• _Your objective_
Please rewrite the material from the line with "This screenshot has width=1456, height=819." to the line with "point(380,578)", changing "ellipsis" to "three-dot" and keeping everything else the same.

• _Data records_
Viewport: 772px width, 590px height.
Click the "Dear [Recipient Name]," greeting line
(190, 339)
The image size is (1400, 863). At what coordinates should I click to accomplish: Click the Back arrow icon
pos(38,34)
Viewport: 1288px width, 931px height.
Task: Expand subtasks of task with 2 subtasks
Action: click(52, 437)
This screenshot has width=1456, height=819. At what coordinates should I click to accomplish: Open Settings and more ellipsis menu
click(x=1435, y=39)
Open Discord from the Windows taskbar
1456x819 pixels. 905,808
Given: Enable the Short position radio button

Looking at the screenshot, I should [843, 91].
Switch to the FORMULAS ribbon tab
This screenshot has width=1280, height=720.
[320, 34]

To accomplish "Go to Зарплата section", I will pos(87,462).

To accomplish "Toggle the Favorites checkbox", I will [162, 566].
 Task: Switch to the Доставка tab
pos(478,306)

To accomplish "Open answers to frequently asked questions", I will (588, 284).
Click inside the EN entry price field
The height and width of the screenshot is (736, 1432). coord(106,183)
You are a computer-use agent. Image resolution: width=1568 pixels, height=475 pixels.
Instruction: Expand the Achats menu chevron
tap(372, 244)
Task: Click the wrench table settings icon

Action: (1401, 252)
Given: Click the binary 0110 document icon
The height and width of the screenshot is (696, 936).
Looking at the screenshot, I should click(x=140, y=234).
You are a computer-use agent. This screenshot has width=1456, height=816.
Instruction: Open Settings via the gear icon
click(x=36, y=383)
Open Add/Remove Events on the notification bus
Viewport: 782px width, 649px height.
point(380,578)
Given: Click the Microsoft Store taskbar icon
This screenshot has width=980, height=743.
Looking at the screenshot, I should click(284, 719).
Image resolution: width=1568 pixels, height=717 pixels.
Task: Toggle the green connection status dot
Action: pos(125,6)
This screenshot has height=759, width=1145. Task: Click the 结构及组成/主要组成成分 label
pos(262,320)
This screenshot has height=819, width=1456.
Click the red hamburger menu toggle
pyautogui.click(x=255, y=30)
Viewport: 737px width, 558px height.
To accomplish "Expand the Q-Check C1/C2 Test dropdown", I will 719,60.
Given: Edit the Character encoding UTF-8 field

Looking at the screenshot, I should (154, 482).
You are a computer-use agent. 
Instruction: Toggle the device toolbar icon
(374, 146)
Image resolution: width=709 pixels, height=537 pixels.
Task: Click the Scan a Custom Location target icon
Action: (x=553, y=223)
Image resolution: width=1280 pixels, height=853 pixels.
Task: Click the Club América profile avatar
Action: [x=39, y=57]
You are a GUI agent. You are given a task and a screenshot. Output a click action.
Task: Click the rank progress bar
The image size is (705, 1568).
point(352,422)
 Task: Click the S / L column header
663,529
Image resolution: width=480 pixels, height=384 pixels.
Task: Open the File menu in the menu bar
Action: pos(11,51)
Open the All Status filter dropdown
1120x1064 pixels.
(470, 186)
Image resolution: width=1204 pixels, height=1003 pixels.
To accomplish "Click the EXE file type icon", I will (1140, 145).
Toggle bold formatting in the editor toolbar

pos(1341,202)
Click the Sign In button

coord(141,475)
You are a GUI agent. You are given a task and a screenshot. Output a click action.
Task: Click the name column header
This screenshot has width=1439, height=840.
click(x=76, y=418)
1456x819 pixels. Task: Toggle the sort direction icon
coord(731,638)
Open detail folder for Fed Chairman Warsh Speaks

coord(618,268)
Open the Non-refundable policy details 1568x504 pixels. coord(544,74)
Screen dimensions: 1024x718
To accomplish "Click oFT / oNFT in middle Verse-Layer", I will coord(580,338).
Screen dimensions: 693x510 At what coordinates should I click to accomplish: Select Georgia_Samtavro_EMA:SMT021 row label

• _Task solution_
This screenshot has width=1456, height=819. At what coordinates should I click to accomplish: Open Settings and more three-dot menu
click(x=1435, y=39)
Open Discord from the Windows taskbar
1456x819 pixels. 905,808
Given: Enable the Short position radio button

Looking at the screenshot, I should [843, 91].
Switch to the FORMULAS ribbon tab
This screenshot has width=1280, height=720.
[320, 34]

To accomplish "Go to Зарплата section", I will pos(87,462).

To accomplish "Toggle the Favorites checkbox", I will [162, 566].
 Task: Switch to the Доставка tab
pos(478,306)

To accomplish "Open answers to frequently asked questions", I will (588, 284).
Click inside the EN entry price field
The height and width of the screenshot is (736, 1432). coord(106,183)
You are a computer-use agent. Image resolution: width=1568 pixels, height=475 pixels.
Instruction: Expand the Achats menu chevron
tap(372, 244)
Task: Click the wrench table settings icon

Action: (1401, 252)
Given: Click the binary 0110 document icon
The height and width of the screenshot is (696, 936).
Looking at the screenshot, I should click(x=140, y=234).
You are a computer-use agent. This screenshot has width=1456, height=816.
Instruction: Open Settings via the gear icon
click(x=36, y=383)
Open Add/Remove Events on the notification bus
Viewport: 782px width, 649px height.
point(380,578)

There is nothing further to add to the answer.